Ayer los madridistas se fueron a la cama contentos. Vieron al Madrid, de nuevo, campeón de Europa. Tiene algo este club que lo hace diferente. No le tiembla el pulso en las grandes citas. Hubo un tiempo donde la Copa de Europa era un título prohibido para el Madrid. Se pasó 32 años esperándola. Cierto es que en ese tiempo  se forjó la leyenda de las grandes noches europeas de los blancos con las míticas Copas de la UEFA donde el Madrid remontaba a lo grande. Pero la Copa de Europa es lo más. Este torneo hizo grande al Ajax de Cruyff que ganó tres consecutivas. Luego vino la época del Bayern de Múnich, quien empezó su leyenda en aquella final de 1974 que le quitó  al Atlético de Madrid en el último minuto de la prórroga y forzando un partido de desempate. Tres consecutivas logró el Bayern de Beckenbauer. Dos consecutivas lograría el Milán de Marco van Basten, Rijkaard y Ruud Gullit. Nadie, desde entonces, había conseguido ganar dos consecutivas. Ni el Barcelona de Messi. Cuesta creer que el Barça, con al mejor jugador de todos los tiempos, no pueda en los últimos años con un Madrid grande,  pero sin un jugador como Messi.

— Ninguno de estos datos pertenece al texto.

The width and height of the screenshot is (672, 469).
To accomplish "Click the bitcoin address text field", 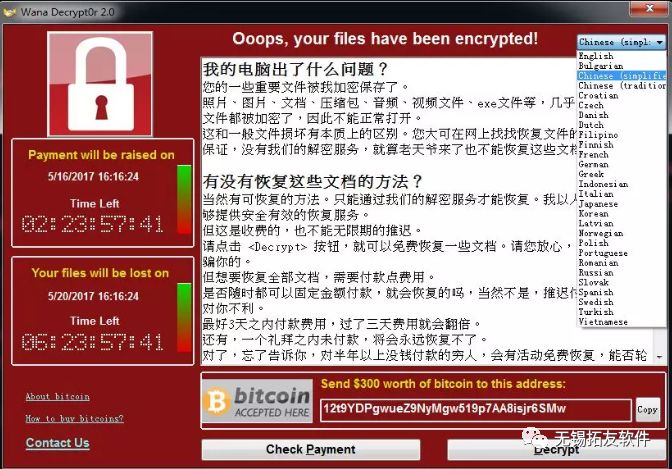I will [476, 410].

La leyenda del Madrid se hizo el sábado todavía más grande. El Madrid tiene un equipo de fantasía pero también lo es que recurre a su historia para hacerse fuerte. El sábado realizó un segundo período de película. Bailaba a la Vecchia Signora de esquina a esquina. Puro espectáculo. Era como si estuvieran representando una obra artística en un gran teatro.

Los personajes que había tras el telón eran duendes. Estaba Isco quien parece que escucha música cuando juega. El ritmo que le da el partido tiene acordes de triunfo. Luego está Cristiano. El romance que tiene con el gol es sensacional.  No hay quien lo pare, hace así con la pierna… y zas, GOL. En el fútbol gana eso, el gol. Hasta llegar a él, faltan aliados que sirvan el menú. Uno de ellos es Modric. Sin el croata la vida es difícil pero cuando está en el campo todo rueda mejor. Un profesor que imparte clases magistrales. Podríamos seguir con el reparto pero nos quedaríamos sin hojas. Cada uno de ellos es  aporta algo. Un guión perfectamente estructurado con Zidane al lado. No está al mando, está como si fuera uno más. Un  Vicente del Del Bosque II que huye del protagonismo dando la batuta a los jugadores.

El Madrid, otra vez campeón de Europa. Y a lo grande, por goleada. La leyenda continúa.